Limite alle donazioni. "In relazione al numero delle donazioni", aggiungono le motivazioni della sentenza, "è possibile un aggiornamento delle Linee guida, eventualmente anche alla luce delle discipline stabilite in altri Paesi europei (quali, ad esempio, la Francia e il Regno Unito), ma tenendo conto dell’esigenza di consentirle entro un limite ragionevolmente ridotto".
Una legge smontata pezzo per pezzo. In 10 anni la legge 40 che regola la procreazione medicalmente assistita in Italia ha già visto per 28 volte l’intervento dei tribunali (con 19 "bocciature") e la "riscrittura" di alcune sue parti con sentenza della Corte Costituzionale. Sono quattro i "pilastri" della legge sulla fecondazione in vitro già abbattuti dai giudici: il divieto di produzione di più di tre embrioni, l’obbligo di impianto contemporaneo di tuttigli embrioni prodotti, su cui è intervenuta appunto la Consulta nel 2009, e il divieto di diagnosi preimpianto fino ad arrivare al divieto, ora cancellato, di fecondazione eterologa.

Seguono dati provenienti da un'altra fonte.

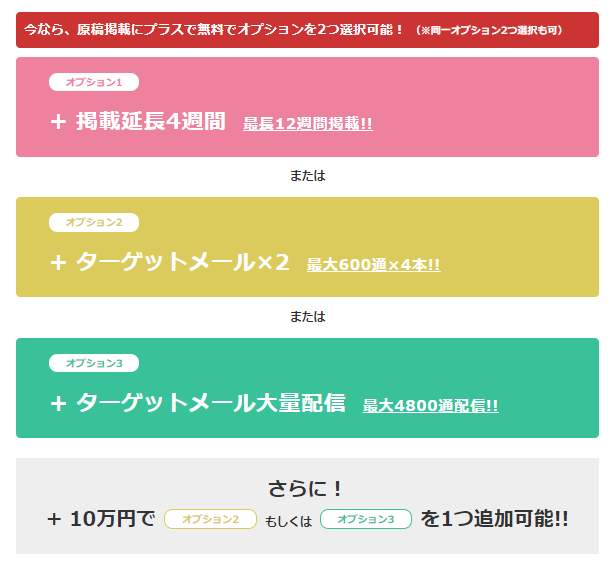
Task: Click the を1つ追加可能!! text
Action: (494, 519)
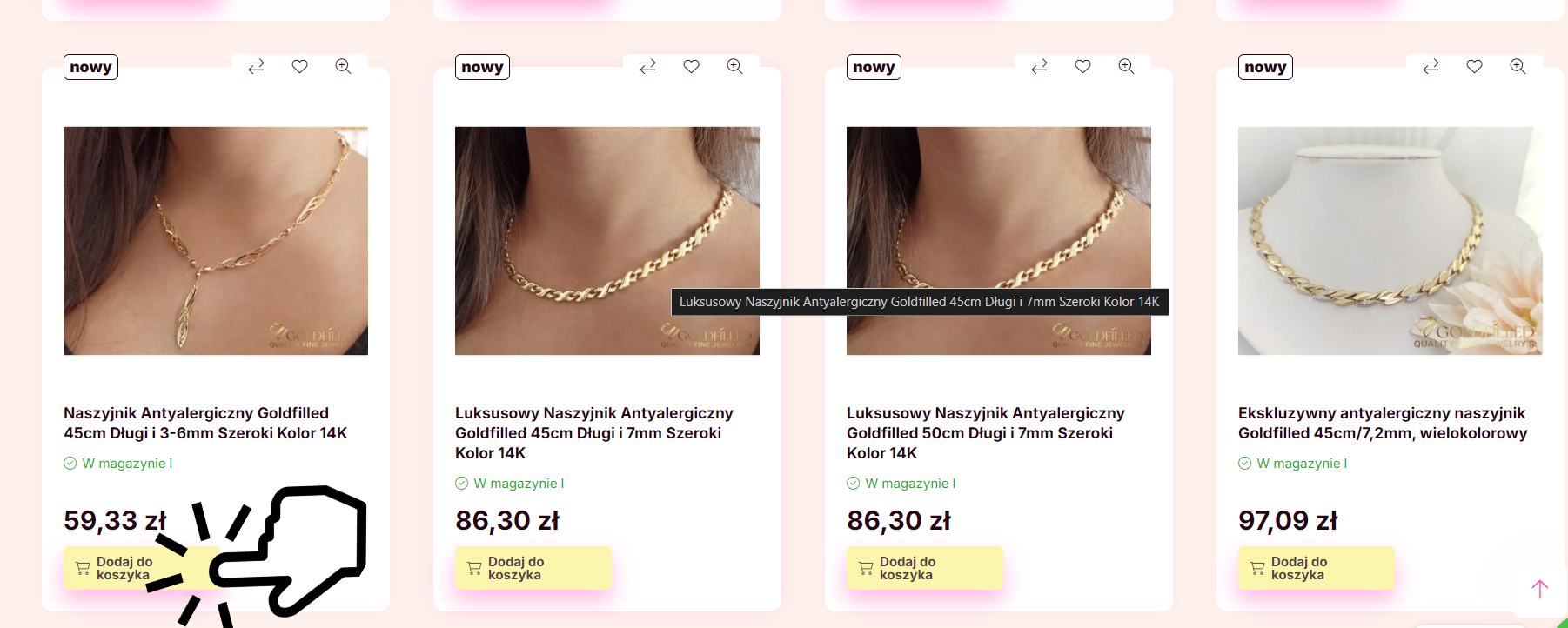Screen dimensions: 1568x628
Task: Open Ekskluzywny antyalergiczny naszyjnik title link
Action: tap(1383, 423)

La speranza di novemila coppie. Sarebbero già circa 9000 le coppie italiane infertili che vorrebbero poter avere un figlio con la fecondazione e ci sarebbero già 11 coppie pronte a donare i propri gameti (gli ovociti). Secondo le stime, nel nostro Paese i bambini nati da fecondazione eterologa - prima che questa fosse vietata con la legge 40 del 2004  - sono qualche migliaio. Ogni anno, sono circa 2.500-2.700 le coppie italiane che si recano all’estero per poter effettuare un intervento di fecondazione eterologa, stima l’Osservatorio sul turismo procreativo.